Goal of the exercise
What is wanted is the line holding "Instruction: Open the" and every later line through the end of the entries, set down exactly.

Items from a data source
------------------------------------------------------------

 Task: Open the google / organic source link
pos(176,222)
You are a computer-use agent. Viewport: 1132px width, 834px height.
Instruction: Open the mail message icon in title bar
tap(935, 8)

------------------------------------------------------------

Solution for this task
Instruction: Open the mail message icon in title bar
tap(935, 8)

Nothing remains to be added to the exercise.